* [Data for locating words and elements]:

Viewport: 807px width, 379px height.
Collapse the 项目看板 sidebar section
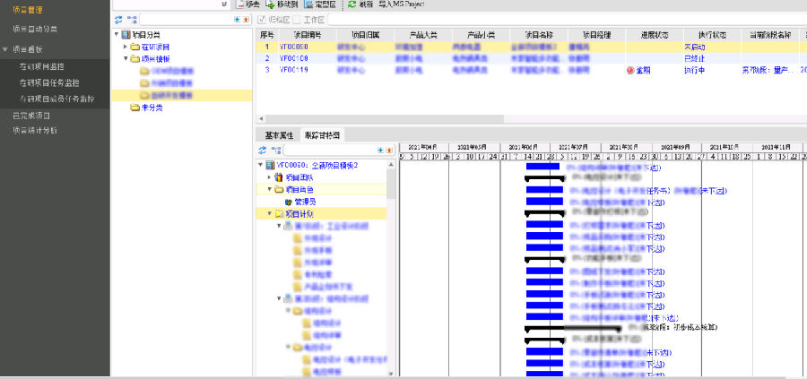pyautogui.click(x=5, y=49)
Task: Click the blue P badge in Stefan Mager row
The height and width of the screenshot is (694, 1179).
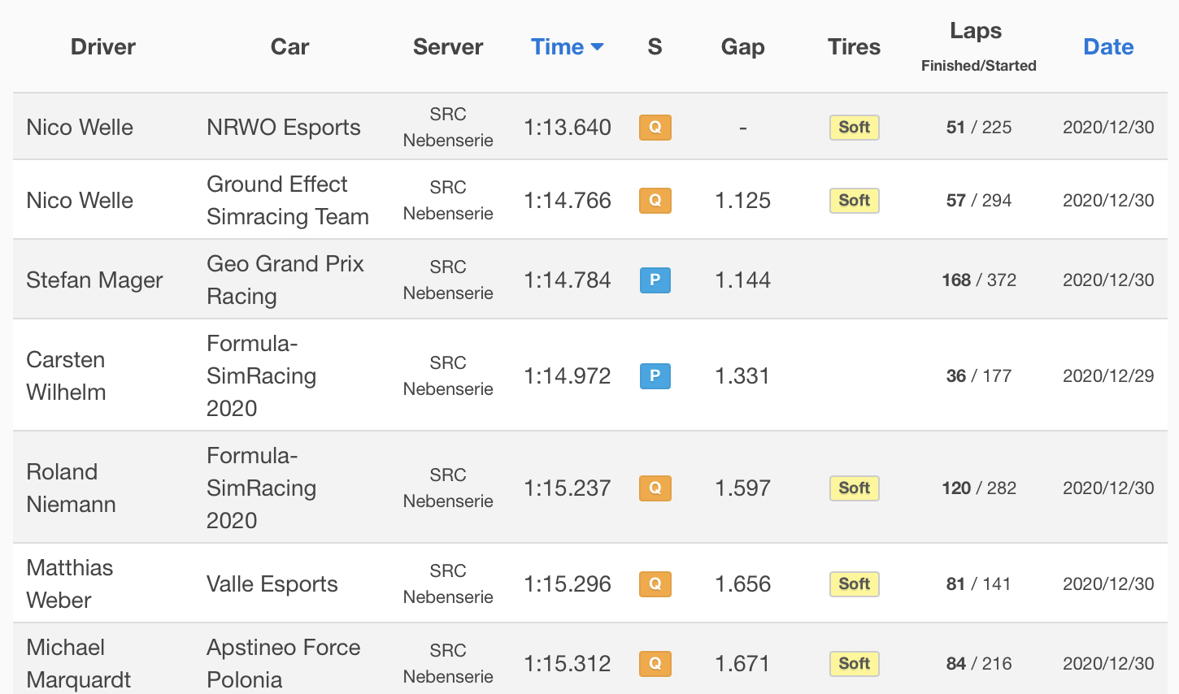Action: [x=655, y=280]
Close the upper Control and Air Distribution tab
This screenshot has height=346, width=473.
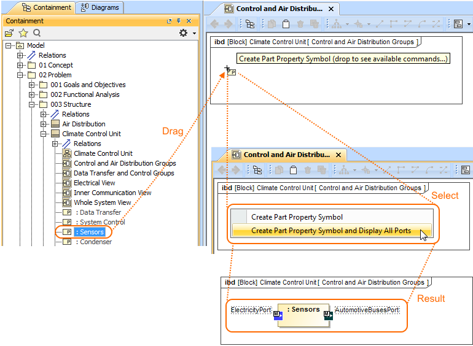pyautogui.click(x=331, y=9)
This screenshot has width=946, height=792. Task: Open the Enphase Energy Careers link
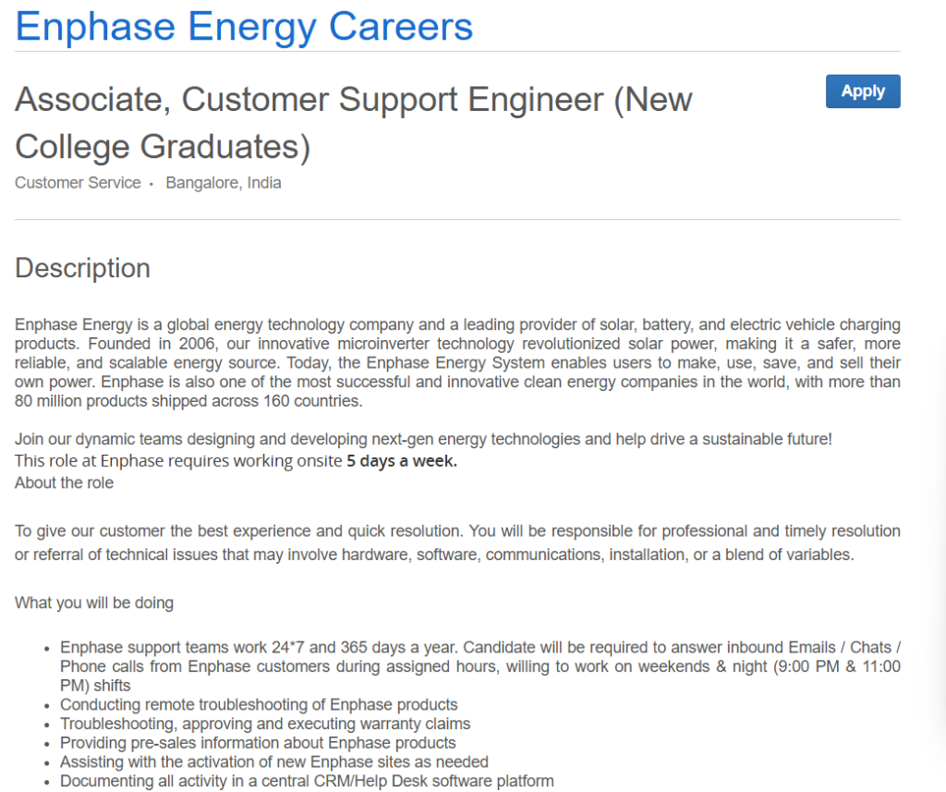pyautogui.click(x=244, y=26)
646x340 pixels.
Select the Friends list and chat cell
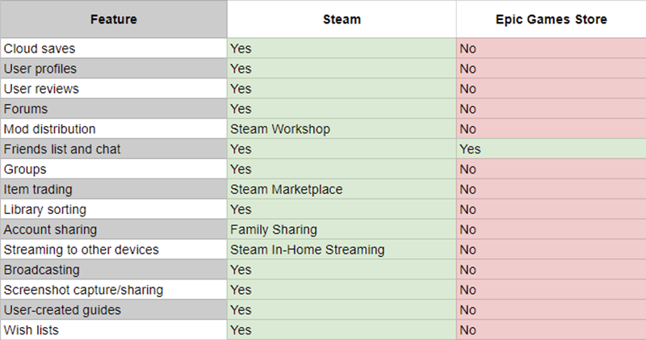pos(114,149)
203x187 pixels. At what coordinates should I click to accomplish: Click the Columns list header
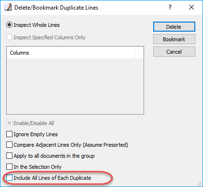coord(71,53)
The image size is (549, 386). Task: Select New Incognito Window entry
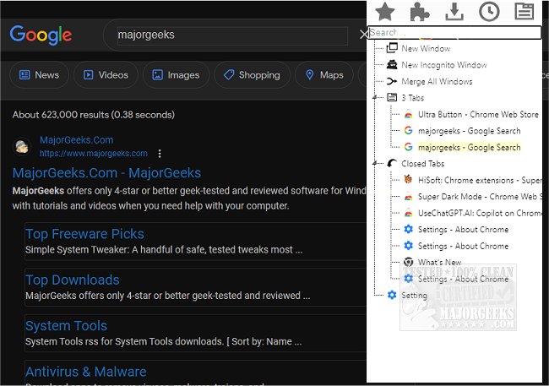click(443, 65)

* [Work to complete]: Write out every line of the material above again, requests included, and add -52 to each coordinate in the answers. Leave the pictures out.

* [Result]:
Viewport: 807px width, 379px height.
Collapse the 项目看板 sidebar section
pyautogui.click(x=-47, y=-3)
Task: Click the blue P badge in Stefan Mager row
The height and width of the screenshot is (694, 1179).
Action: [x=603, y=228]
Close the upper Control and Air Distribution tab
This screenshot has height=346, width=473.
pyautogui.click(x=279, y=-43)
This screenshot has width=946, height=792. Task: Open the Enphase Energy Careers link
pyautogui.click(x=192, y=-26)
646x340 pixels.
Select the Friends list and chat cell
pos(62,97)
203x187 pixels. At what coordinates should I click to accomplish: Click the Columns list header
coord(19,1)
The image size is (549, 386). Task: Select New Incognito Window entry
click(391, 13)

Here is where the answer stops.